Key Question from Jordan

"Is this level of testing something you actually want with the current pace of progress? It comes with an implied obligation to update and add to the tests as well as follow the CICD feedback in github (very spammy if your tests don't pass!)"

Files Changed (Major Categories)

Chaos/Doctor Infrastructure

  • cmd/bd/doctor_repair_chaos_test.go (378 lines) - Core chaos testing
  • cmd/bd/doctor/fix/database_integrity.go (116 lines) - DB integrity fixes
  • cmd/bd/doctor/fix/jsonl_integrity.go (87 lines) - JSONL integrity fixes
  • cmd/bd/doctor/fix/fs.go (57 lines) - Filesystem fault injection
  • cmd/bd/doctor/fix/sqlite_open.go (52 lines) - SQLite open handling
  • cmd/bd/doctor/jsonl_integrity.go (123 lines) - JSONL checks
  • cmd/bd/doctor/git.go (168 additions) - Git hygiene checks

Test Coverage Additions

  • internal/storage/memory/memory_more_coverage_test.go (921 lines) - Memory storage tests
  • cmd/bd/cli_coverage_show_test.go (426 lines) - CLI show command tests
  • cmd/bd/daemon_autostart_unit_test.go (331 lines) - Daemon autostart tests
  • internal/rpc/client_gate_shutdown_test.go (107 lines) - RPC client tests
  • Various other test files

Bug Fixes Discovered During Testing

  • internal/storage/sqlite/migrations/021_migrate_edge_fields.go - Major migration fix
  • internal/storage/sqlite/migrations/022_drop_edge_columns.go - Column cleanup
  • internal/storage/sqlite/migrations_template_pinned_regression_test.go - Regression test

Tradeoffs

Costs

  1. Maintenance burden: Must keep coverage above 48% (or whatever threshold is set)
  2. CI noise: Failed tests = spam until fixed
  3. Velocity tax: Every change needs test updates
  4. Complexity: Chaos testing framework itself needs maintenance

Benefits

  1. Robustness validation: Proves beads can recover from corruption
  2. Bug discovery: Already found migration bugs (021, 022)
  3. Confidence: If chaos tests pass, beads is more robust than feared
  4. Documentation: E2E tests document expected user scenarios
  5. Regression prevention: Future changes caught before release

Initial Assessment

Implementation Quality: HIGH

The chaos testing code is well-structured.
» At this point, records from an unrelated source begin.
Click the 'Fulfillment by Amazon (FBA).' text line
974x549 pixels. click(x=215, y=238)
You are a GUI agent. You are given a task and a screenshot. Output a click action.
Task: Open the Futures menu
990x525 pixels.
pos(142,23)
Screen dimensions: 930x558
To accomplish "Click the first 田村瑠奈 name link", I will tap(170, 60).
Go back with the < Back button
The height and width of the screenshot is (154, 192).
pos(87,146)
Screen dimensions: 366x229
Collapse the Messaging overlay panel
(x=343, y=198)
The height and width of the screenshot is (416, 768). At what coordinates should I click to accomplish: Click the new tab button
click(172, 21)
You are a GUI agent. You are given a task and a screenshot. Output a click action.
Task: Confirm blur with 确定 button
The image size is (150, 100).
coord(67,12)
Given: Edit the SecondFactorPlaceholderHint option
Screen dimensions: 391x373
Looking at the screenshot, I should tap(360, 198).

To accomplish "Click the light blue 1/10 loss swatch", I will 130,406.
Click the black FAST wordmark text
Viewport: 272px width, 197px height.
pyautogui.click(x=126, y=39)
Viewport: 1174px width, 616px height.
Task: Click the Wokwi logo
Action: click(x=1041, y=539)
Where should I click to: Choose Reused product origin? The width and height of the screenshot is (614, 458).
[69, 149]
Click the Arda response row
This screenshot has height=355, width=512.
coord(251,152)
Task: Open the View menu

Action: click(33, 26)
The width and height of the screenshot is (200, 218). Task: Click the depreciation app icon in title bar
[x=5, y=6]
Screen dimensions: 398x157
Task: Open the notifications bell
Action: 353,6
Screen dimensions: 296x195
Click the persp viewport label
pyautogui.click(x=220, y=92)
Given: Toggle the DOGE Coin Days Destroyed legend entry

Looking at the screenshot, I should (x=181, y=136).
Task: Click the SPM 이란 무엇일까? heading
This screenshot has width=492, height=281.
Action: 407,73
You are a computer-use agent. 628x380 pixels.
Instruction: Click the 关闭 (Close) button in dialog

Key observations:

What the Chaos Tests Actually Cover

From doctor_repair_chaos_test.go:

  1. Complete DB corruption - Writes "not a database" garbage, verifies recovery from JSONL
  2. Truncated DB without JSONL - Tests graceful failure when no recovery source exists
  3. Sidecar file backup - Ensures -wal, -shm, -journal files are preserved during repair
  4. Repair with running daemon - Tests recovery while daemon holds locks
  5. JSONL integrity - Malformed lines, re-export from DB

Each test:

  • Uses isolated temp directories
  • Builds a fresh bd binary for testing
  • Uses "side databases" (separate from real data)
  • Has proper cleanup

Bug Fixes Already Discovered

The PR includes fixes for bugs found during testing:

  • Migration 021/022: pinned and is_template columns were being clobbered
  • Regression test added to prevent recurrence

Test Coverage Structure

Tests are organized by build tags:

  • //go:build chaos - Chaos/corruption tests (run separately)
  • //go:build e2e - End-to-end CLI tests
  • Regular unit tests - No build tag required

This means chaos tests only run when explicitly requested, not on every go test.


Deep Analysis (Ultrathink)

The Core Question

Is the testing worth the ongoing maintenance cost?

Argument FOR Merging

  1. Beads is more robust than feared. If Jordan got these tests passing, it means:

    • bd doctor actually recovers from corruption
    • JSONL/DB sync is working correctly
    • Migration edge cases are handled

    This validates the core design: SQLite + JSONL + git backstop.

  2. Bugs already found. The migration 021/022 bugs are exactly the kind of subtle issues that would cause data loss in production. Finding them now is worth something.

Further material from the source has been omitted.